Source passage »
++++++++++++++++++++

PCs still running, coffee machines still buzzing…
And who’s at work? Most of them ??? Take a closer look…

All or most specimens are ??
Something male species of the human race…

Look closer…. again all or most of them are bachelors…

And why are they sitting late? Working hard? No way!!!
Any guesses???
Let’s ask one of them…
Here’s what he says… ‘What’s there 2 do after going home…Here we get to surf, AC, phone, food, coffee that is why I am working late…Importantly no bossssssss!! !!!!!!!!! ‘

This is the scene in most research centers and software companies and other off-shore offices.

Bachelors ‘Time-passing’ during late hours in the office just bcoz they say they’ve nothing else to do… Now what r the consequences. ..

‘Working’ (for the record only) late hours soon becomes part of the institute or company culture.

++++++++++++++++++++

Dataset records »
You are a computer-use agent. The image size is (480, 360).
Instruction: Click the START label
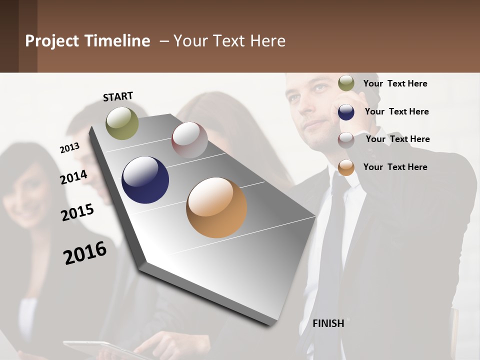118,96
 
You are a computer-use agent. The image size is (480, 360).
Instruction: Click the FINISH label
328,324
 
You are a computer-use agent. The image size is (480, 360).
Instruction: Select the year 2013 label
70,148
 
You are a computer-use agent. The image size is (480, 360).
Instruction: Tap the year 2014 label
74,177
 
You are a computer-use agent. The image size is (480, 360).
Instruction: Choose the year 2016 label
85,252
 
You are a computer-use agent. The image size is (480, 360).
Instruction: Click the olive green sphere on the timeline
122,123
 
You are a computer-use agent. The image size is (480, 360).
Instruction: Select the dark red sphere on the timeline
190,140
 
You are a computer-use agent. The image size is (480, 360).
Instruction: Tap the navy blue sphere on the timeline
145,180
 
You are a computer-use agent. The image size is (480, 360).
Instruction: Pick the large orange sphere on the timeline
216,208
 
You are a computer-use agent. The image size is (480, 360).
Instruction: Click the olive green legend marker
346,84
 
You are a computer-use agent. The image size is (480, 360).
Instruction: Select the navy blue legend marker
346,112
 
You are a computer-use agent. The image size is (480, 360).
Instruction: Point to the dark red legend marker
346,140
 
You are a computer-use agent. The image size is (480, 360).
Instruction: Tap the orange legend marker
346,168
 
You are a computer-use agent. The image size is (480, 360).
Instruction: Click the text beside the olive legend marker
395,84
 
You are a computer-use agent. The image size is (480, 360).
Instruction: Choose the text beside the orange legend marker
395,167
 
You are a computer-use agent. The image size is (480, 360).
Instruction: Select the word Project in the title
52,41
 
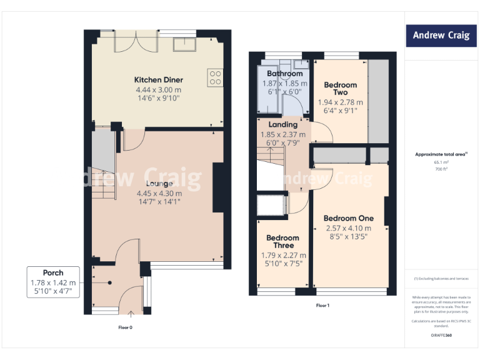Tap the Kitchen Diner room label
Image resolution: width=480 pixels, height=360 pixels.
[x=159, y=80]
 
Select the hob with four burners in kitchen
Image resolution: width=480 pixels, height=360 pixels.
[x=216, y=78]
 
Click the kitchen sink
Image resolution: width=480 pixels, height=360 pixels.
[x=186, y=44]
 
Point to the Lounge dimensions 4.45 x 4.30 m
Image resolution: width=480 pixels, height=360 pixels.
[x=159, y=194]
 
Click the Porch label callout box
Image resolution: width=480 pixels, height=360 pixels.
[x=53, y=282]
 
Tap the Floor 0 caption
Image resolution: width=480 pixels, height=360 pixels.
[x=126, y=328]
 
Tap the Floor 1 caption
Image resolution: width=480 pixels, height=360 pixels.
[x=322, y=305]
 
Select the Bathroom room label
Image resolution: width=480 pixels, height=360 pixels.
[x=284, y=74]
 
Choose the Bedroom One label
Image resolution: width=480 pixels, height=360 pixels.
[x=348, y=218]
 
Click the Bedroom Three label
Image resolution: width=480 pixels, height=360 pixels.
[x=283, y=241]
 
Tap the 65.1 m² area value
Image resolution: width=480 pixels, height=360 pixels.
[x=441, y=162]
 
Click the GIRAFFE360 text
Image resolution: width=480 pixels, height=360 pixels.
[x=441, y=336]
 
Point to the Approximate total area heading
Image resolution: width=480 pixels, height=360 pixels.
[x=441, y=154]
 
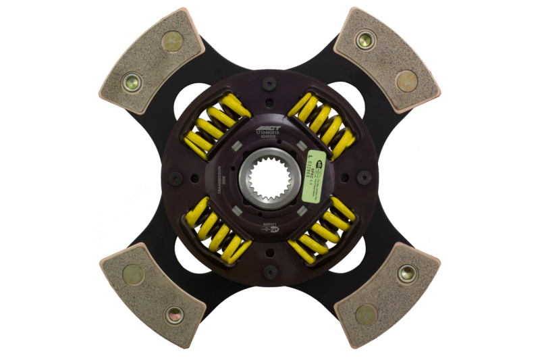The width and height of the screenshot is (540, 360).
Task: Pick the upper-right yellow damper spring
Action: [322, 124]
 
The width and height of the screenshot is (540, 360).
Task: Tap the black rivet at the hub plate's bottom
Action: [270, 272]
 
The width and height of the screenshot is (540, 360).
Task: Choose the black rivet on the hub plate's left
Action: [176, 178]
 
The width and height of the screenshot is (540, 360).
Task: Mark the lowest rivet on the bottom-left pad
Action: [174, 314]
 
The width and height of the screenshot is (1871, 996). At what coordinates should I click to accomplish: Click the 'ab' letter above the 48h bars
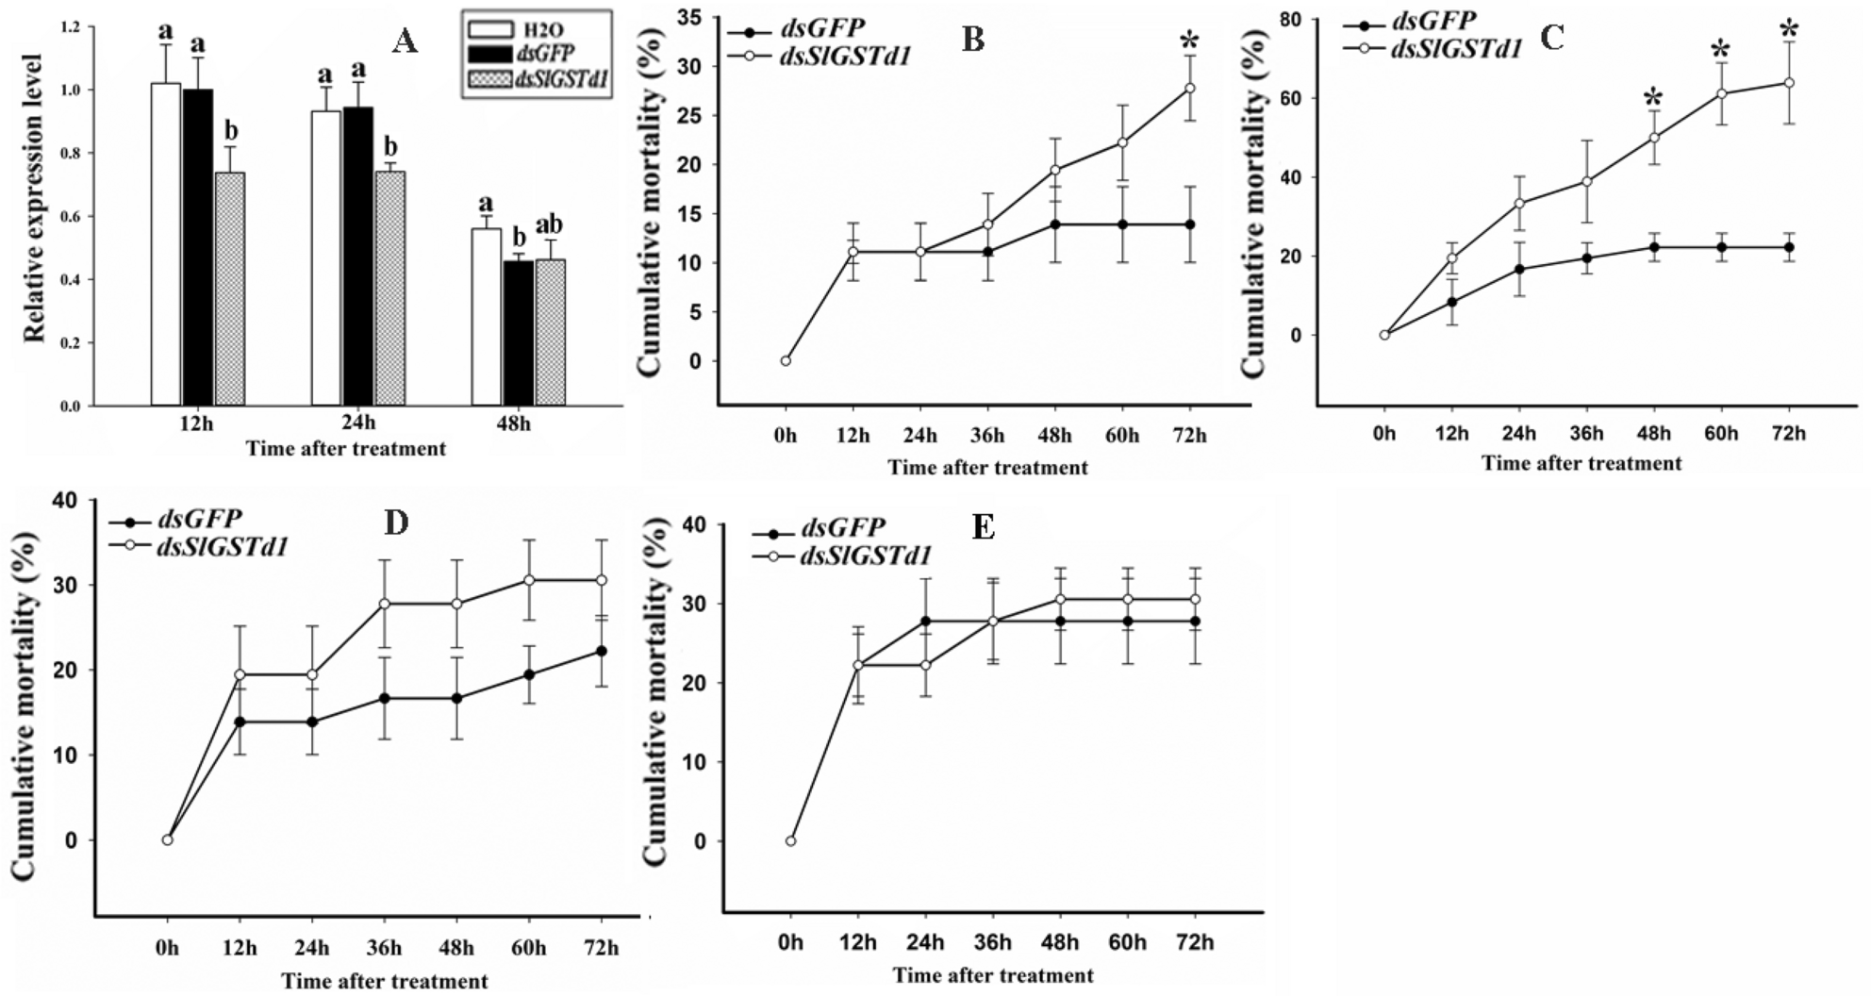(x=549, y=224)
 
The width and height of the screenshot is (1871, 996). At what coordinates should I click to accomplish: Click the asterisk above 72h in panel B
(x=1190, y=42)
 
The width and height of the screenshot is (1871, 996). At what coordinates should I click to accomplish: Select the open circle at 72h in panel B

++++++++++++++++++++

Tasks for this exercise »
- a) Transcribe the passage on late office hours, everything from "This is the" down to "or company culture.".
- b) Restate word for word everything in the records from the line containing "Click the GIRAFFE360 text" down to the line containing "Action: [322, 124]", including both of those lines. Leave the pictures out of your answer.

The replies »
- a)
This is the scene in most research centers and software companies and other off-shore offices.

Bachelors ‘Time-passing’ during late hours in the office just bcoz they say they’ve nothing else to do… Now what r the consequences. ..

‘Working’ (for the record only) late hours soon becomes part of the institute or company culture.

- b)
Click the GIRAFFE360 text
Image resolution: width=480 pixels, height=360 pixels.
[x=441, y=336]
 
Point to the Approximate total area heading
Image resolution: width=480 pixels, height=360 pixels.
[x=441, y=154]
 
The width and height of the screenshot is (540, 360).
Task: Pick the upper-right yellow damper spring
Action: [322, 124]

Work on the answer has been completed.